Whether in the glow of Las Vegas neon, on Lake Tahoe ski slopes or under rural Nevada stars, the Silver State’s tourism industry plugs steadily along toward a rebound from its steep fall.
Industry officials would love to spur the recovery of Nevada’s behemoth industry at a faster pace from nearly two years of severe decline in both leisure and convention travel, but they still see reason for guarded optimism in the modest strength of recent visitation and room tax data.

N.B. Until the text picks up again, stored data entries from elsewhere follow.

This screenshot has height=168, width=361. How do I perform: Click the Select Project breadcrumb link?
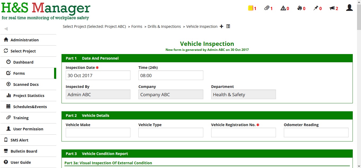94,26
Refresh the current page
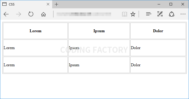The width and height of the screenshot is (189, 99). coord(31,14)
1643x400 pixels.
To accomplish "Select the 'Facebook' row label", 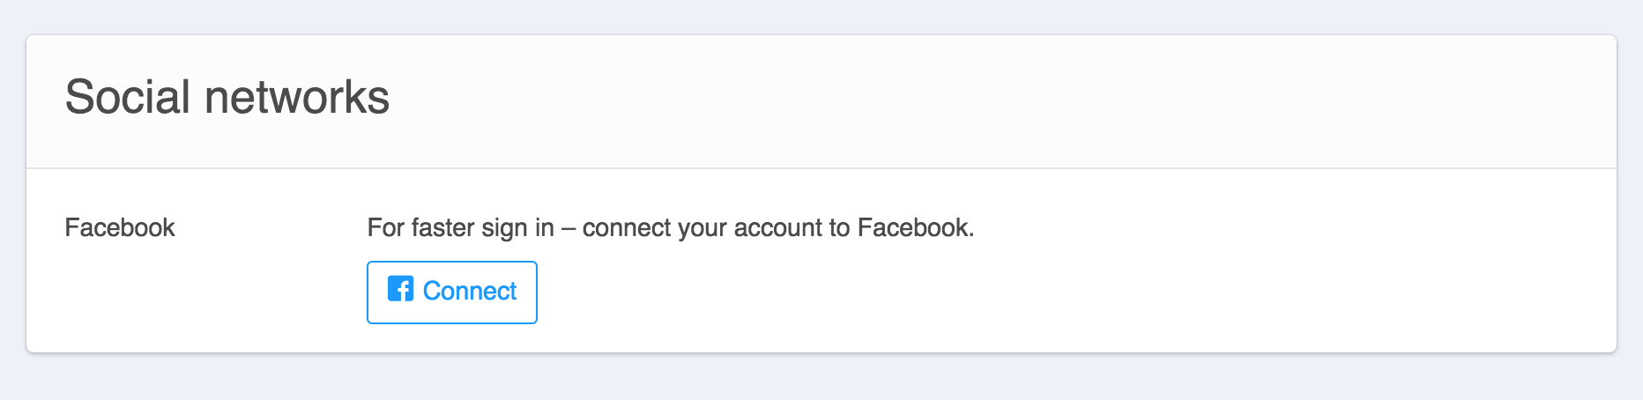I will point(120,228).
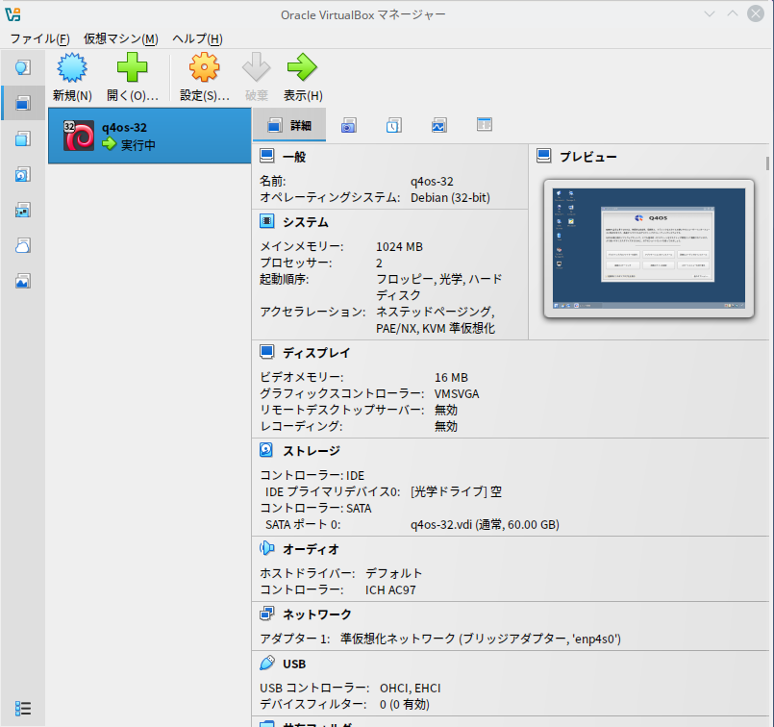This screenshot has width=774, height=727.
Task: Toggle the sidebar menu list icon at bottom-left
Action: pyautogui.click(x=23, y=709)
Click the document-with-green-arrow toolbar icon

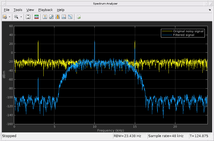tap(79, 17)
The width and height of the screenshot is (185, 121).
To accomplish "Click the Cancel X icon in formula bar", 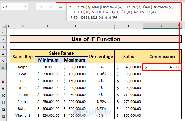I will pyautogui.click(x=41, y=7).
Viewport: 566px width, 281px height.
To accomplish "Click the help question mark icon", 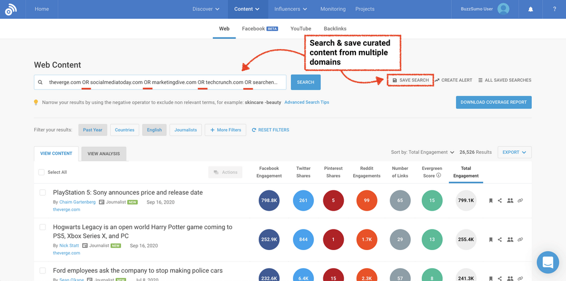I will pyautogui.click(x=554, y=9).
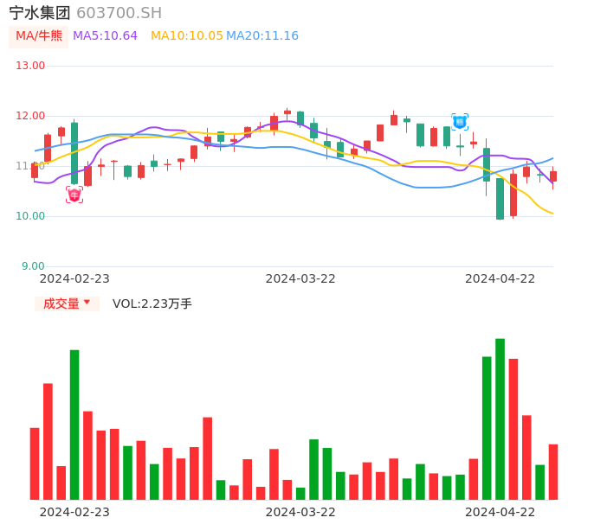Toggle the MA20 moving average label

(262, 36)
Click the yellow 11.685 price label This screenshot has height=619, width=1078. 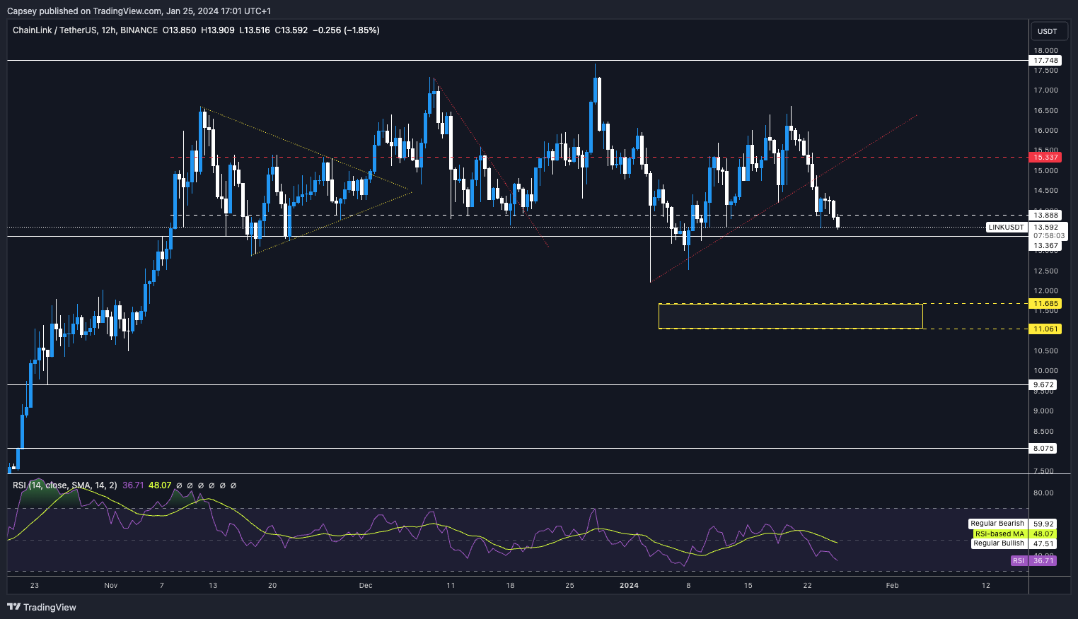[1045, 304]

“While we are certainly happy to see continued positive signs for the tourism industry, it is still too early to say that we are in a recovery period,” said Rossi Ralenkotter, president and CEO of the Las Vegas Convention and Visitors Authority. “We need to see continued positive growth in all of the visitor and economic metrics. The visitation growth over the past eight months is encouraging; however, visitor-spending continues to be lower than in the past.”
Come on Back
Tourists are trickling, not flooding, back to Las Vegas, as much by car as by air. Passenger counts at McCarran International Airport fell for a third straight month in April, though some of that decline may be attributable to the volcanic ash that affected Europe. Airport traffic is down 3.9 percent thus far in 2010, as more than 12.7 million passengers have used the airport this year, compared with more than 13.2 million last year.
The LVCVA forecasts a 3 percent growth in visitation for 2010. In April, visitation to Las Vegas ticked up by 0.9 percent over the same month from last year. Convention attendance picked up for a second straight month after flagging through January and February. Average daily room rates (ADR) snuck upward to $97 per night, a 3 percent increase from the same period the previous year. In April 2007, ADR stood at $148 per night.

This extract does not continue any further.